It has been hot here these past few days and I've enjoyed listening to people's opinions and positions about it. For some, the heat totally colors their reactions to everything, and for some the heat rises in themselves, too, causing waves of standing their ground, or melting down. This heat is right on time for me since in some real ways I've been investigating resistance in myself. I am coming to the conclusion that my excuses can be endless, and it is my choice whether I accept them or not, or use them as conditions to change my decisions or actions. It feels a little bit like I'm listening to a child explain why they didn't or won't, or couldn't or can't do something, and deciding, as "the grown up," whether to gently manipulate them out of that position, or simply say, "okay, I accept that, let's move on." With a child it is not so productive to say, "that's just an excuse," but with myself it helps to see them so clearly. So now I am seeing "excuse" is another word for using conditions for a particular purpose, usually in my case to resist!
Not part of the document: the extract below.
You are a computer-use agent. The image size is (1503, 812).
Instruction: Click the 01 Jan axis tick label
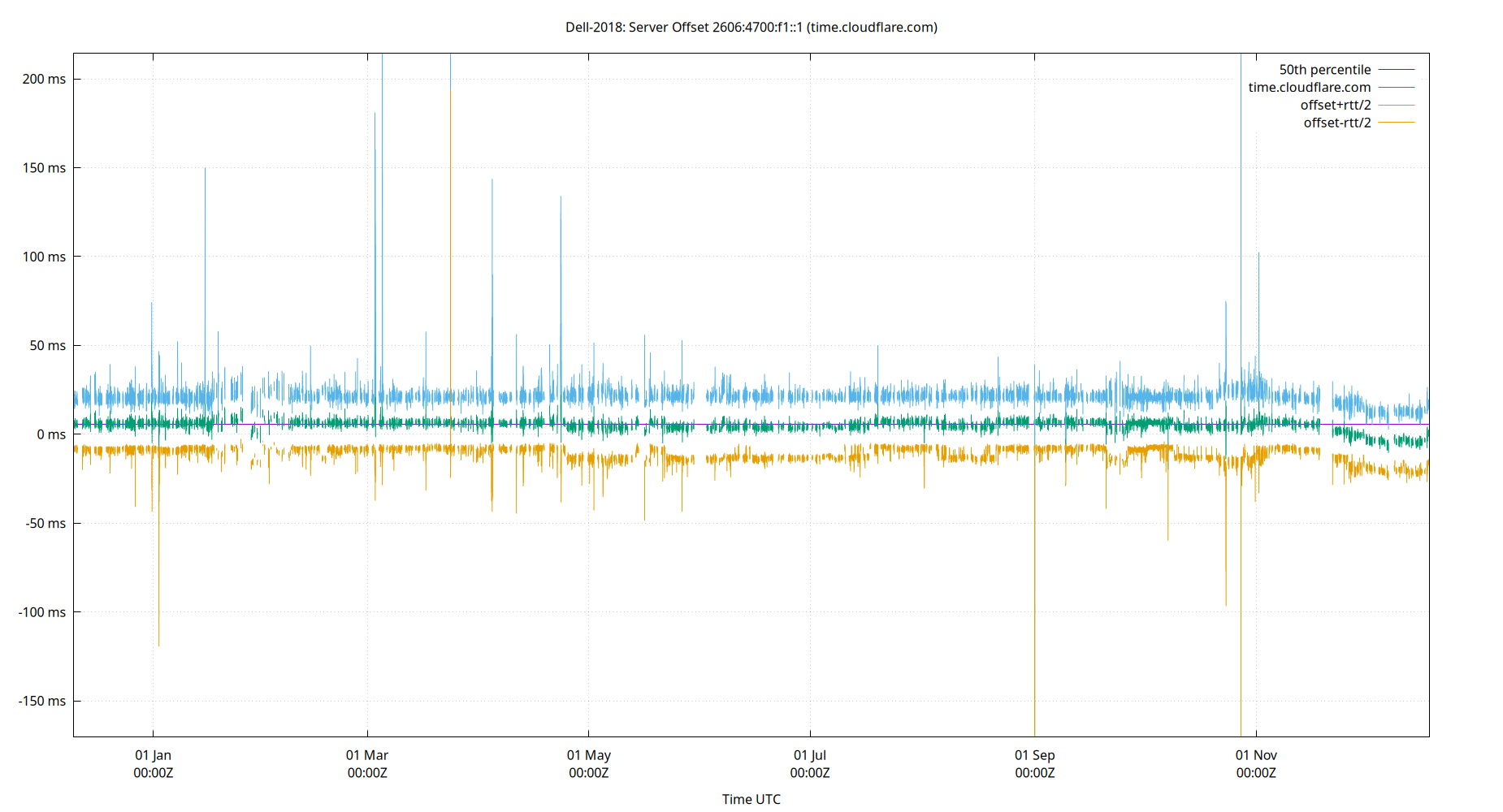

My style of yoga is exploratory, a yoga of inquiry, endlessly discovering the openness of possibilities in the breath. I am in awe a bit when I read blogs of others who are dedicated to a particular practice, as with the Ashtanga yoga, or Bikram or Iyengar etc. I definitely appreciate the discipline and dedication, the depth of understanding that comes from working within a defined framework. The depth is in the details.
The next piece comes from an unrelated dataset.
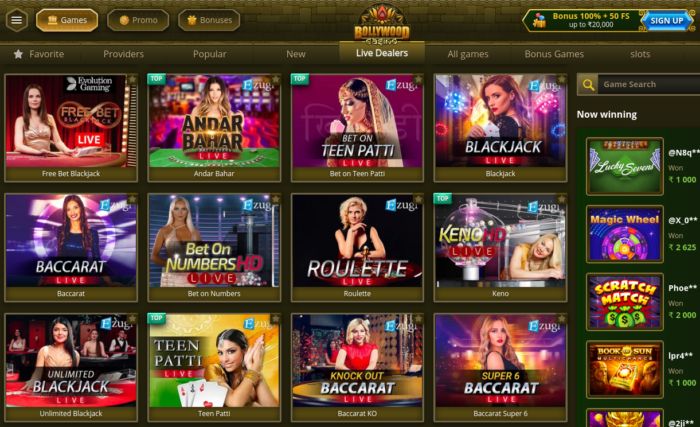Open the Games menu button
Often for me to imagine that yoga is a particular specific sequence of physical events is a set up for judgment. What I can or cannot do, what I am feeling in that moment might present an urge to move in a different direction. Learning to listen to this urge or inner guide has been a major part of my practice. That is one of the principles of Kripalu yoga, letting the breath, or prana, move me.
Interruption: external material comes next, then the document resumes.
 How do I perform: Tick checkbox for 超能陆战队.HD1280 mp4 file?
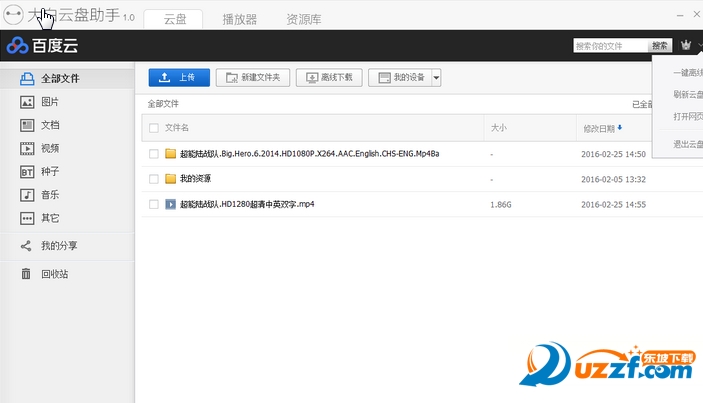tap(154, 204)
Even so, it is easy enough to resist the yoga mat! It's better to keep it very simple and not front load my expectations or requirements: be present, be alert, breathe and be ready to experience what actually happens. Perhaps watching my mind run circles around is half the fun of a practice, or perhaps allowing the dog to run off the leash will leave me in the stillness beyond the undulation of my breath. It has taken me a while to learn how to let go of the sequences, the "this-before-that" thinking and listen to the inner voice of prana = conscious breath + living energy.
Last night I was breathing quietly in my hot humid room, with a fan blowing and an idea that I was supposed to be going to sleep. Ahh, another set up. Obviously I was not going to sleep. I was resting there, aware of drifting in a sea of light sweat and wondering about the tension in my shoulders. Exactly who set the rules that I was supposed to lay in bed until I fell asleep? And who is going to enforce that rule? What if I just slip out of bed and unroll my yoga mat? Already warm and sweaty, breathing in the dark, I hovered over my mat in Adho Mukha Svanasana, finding the breath taking me through a sequence of Trkonasana (triangle) and Ardha Chandrasana (half moon) where the length of my breath spread into the night air as my body elongated, in effortless effort. I did my final hip twists in bed, Supta Padangusthasana, and let Savasana take me to the stars.